Sunday, 16 March 2014

The eerie case of 1977's Flight 653

Thirty-seven years ago, a Malaysia Airlines jet was hijacked and the ensuing crash, presumably due to a fight between the plane's crew and a terrorist, was so violent no intact bodies were ever found.

Malaysia Airlines Flight 653 had departed Penang, Malaysia on its way to Kuala Lumpur on a Sunday morning. As the plane descended, a lone terrorist believed to be a member of the Japanese Red Army, a militant communist group, hijacked the Boeing 737. The crew immediately reported the hijacking to air traffic controllers.

According to reports from the Aviation Safety Network, the hijacker demanded to be flown to Singapore. While exactly what happened next isn't clear, it's believed the hijacker shot both pilots and then himself en route to Singapore, presumably during a fight.

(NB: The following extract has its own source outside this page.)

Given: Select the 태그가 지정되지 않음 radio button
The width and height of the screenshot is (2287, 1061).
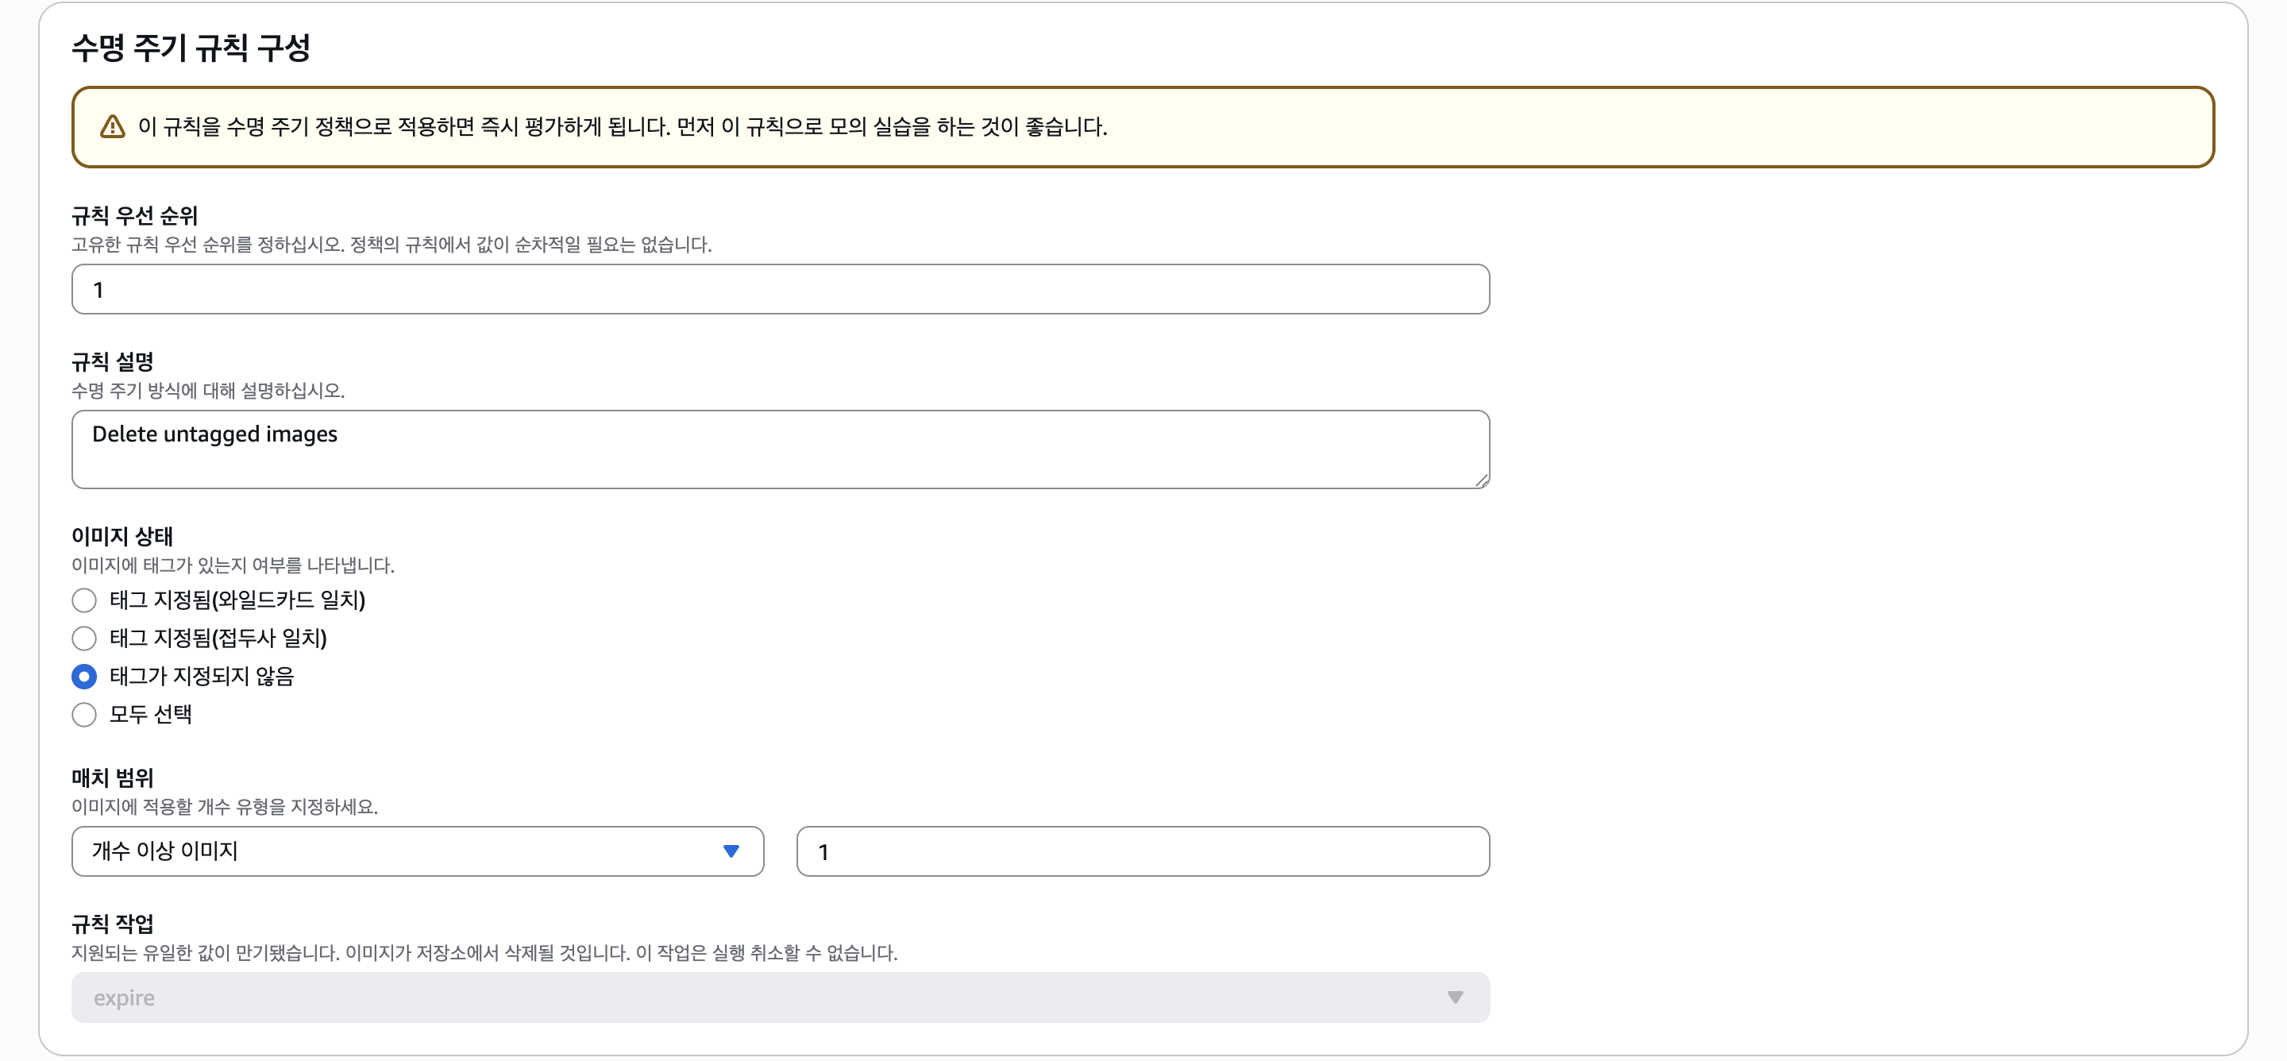Looking at the screenshot, I should point(84,677).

"The cockpit voice recordings indicate noises suggestive of the cockpit door being broken in, along with a reasonable amount of screaming and cursing. No noises are heard from within the cockpit to indicate any of the three occupants were conscious. The autopilot was then disconnected, possibly due to a pitch input by someone entering the cockpit and trying to control the aircraft. An investigator speculated that someone pulled back on the column, causing a pitch up, followed by an oscillation," and rapid dive, Aviation Safety Network reports.

It was around this time the plane fell off radar screens and all efforts to reestablish radio contract failed.

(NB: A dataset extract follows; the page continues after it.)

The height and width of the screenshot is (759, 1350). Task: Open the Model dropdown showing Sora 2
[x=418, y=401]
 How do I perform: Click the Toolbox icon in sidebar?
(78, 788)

Later, a crash was reported by villagers near a Malaysian swamp. Rescue personnel at the swamp found a horrific scene of charred debris and bodies and experts later said the plane hit the ground at a near vertical angle.

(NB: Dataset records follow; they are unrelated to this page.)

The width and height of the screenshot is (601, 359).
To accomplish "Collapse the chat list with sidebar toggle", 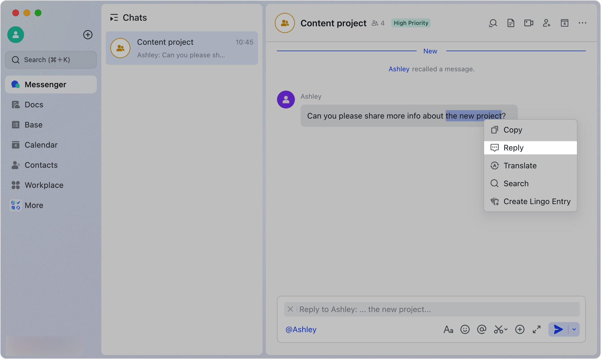I will (x=114, y=17).
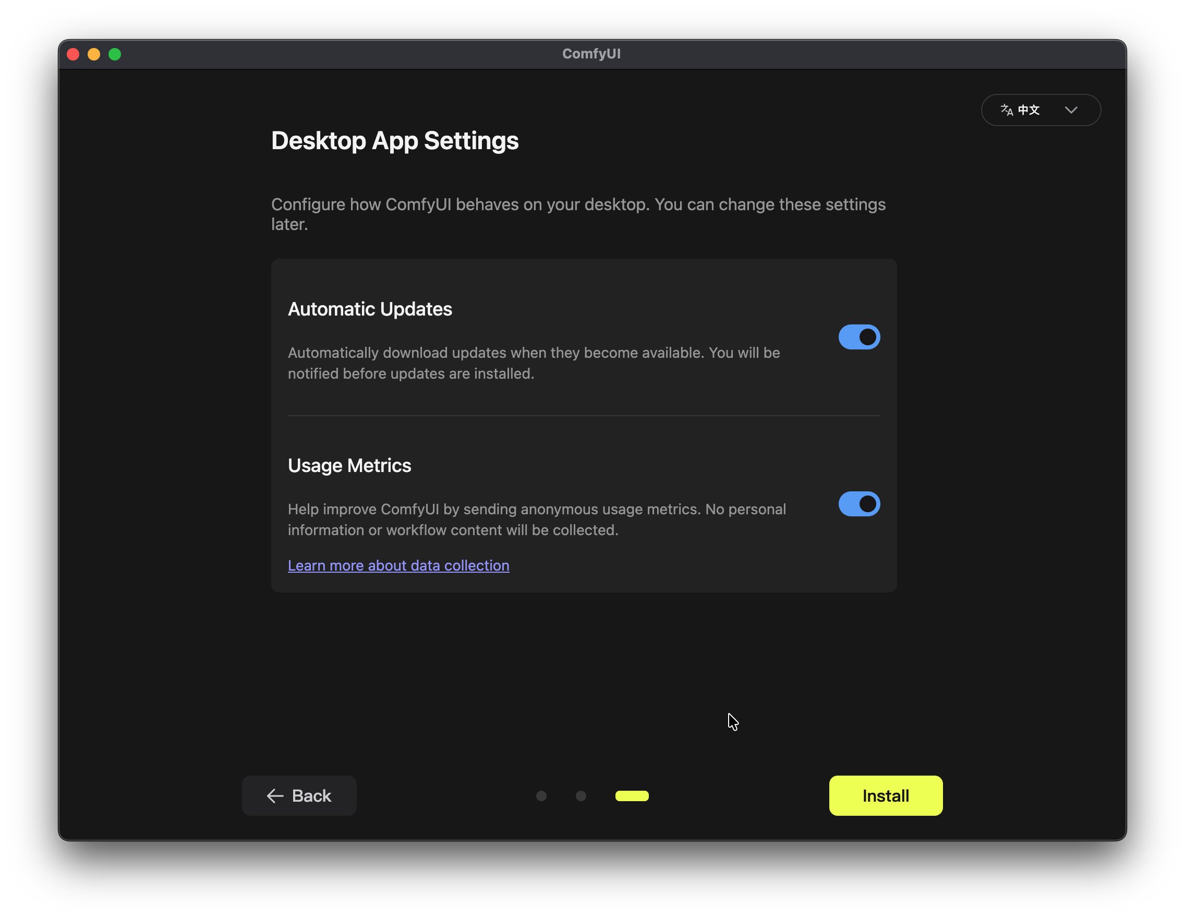Click the active yellow step indicator
Screen dimensions: 1185x918
[x=632, y=796]
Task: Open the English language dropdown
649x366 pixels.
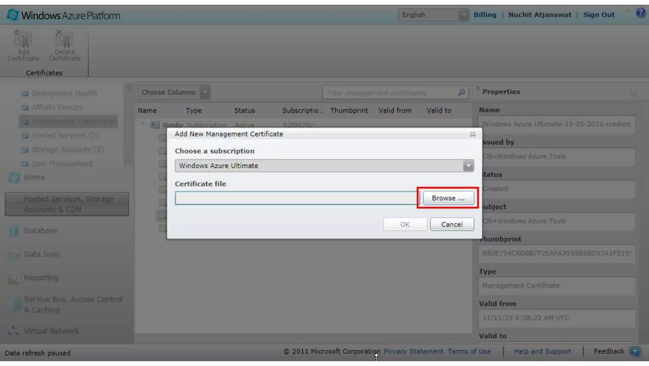Action: click(464, 15)
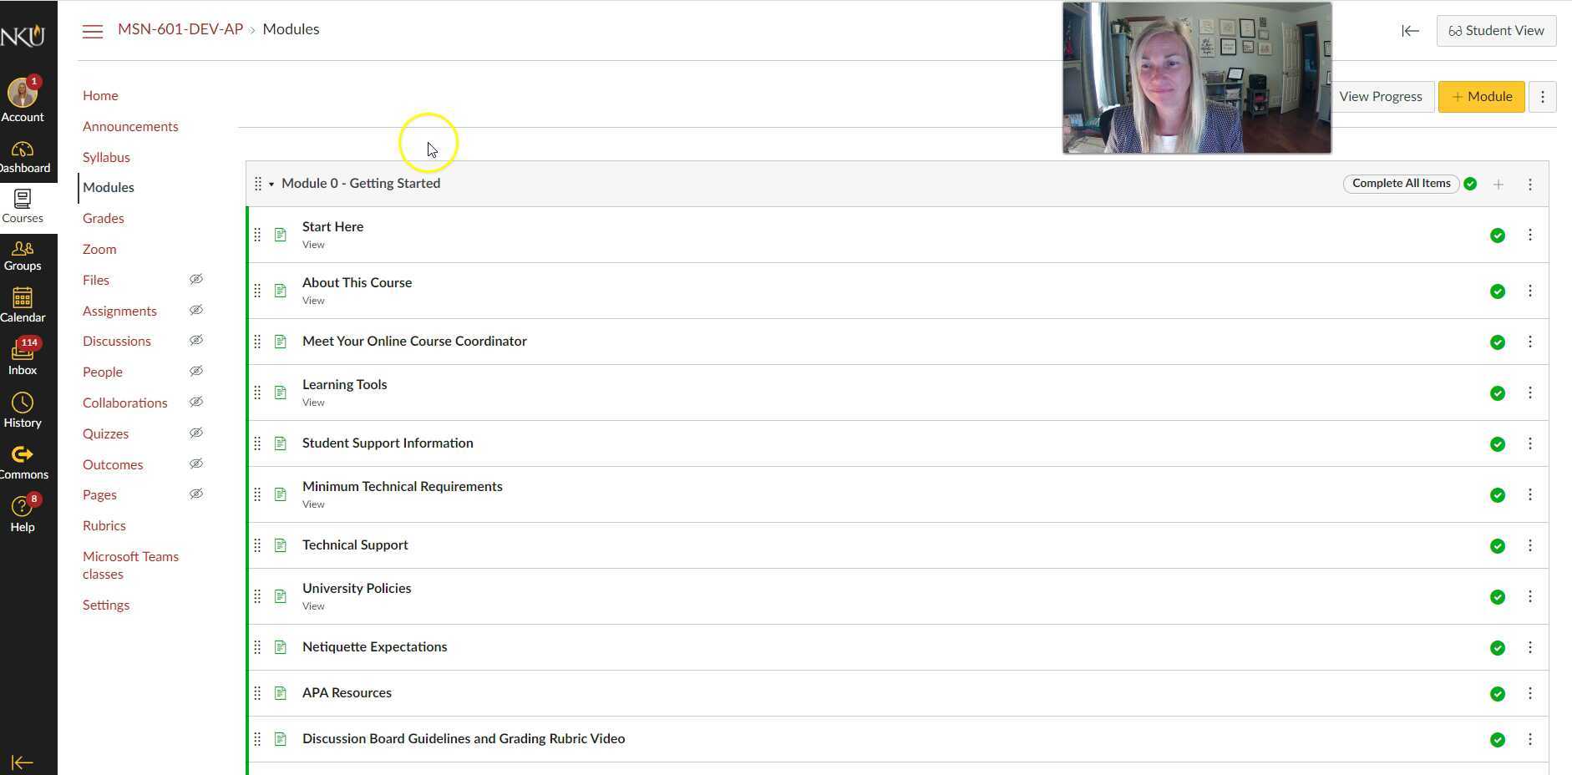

All 100 people on board were killed; the collision was so violent no intact bodies were found.

All recovered remains were x-rayed in an attempt to discover evidence of a projectile or weapon. No weapon or bullet was ever found.

The victims' remains were later interred in a mass burial and a memorial was placed at the site.

The Japanese Red Army never claimed responsibility for the crash and conspiracy theories over what really happened abounded.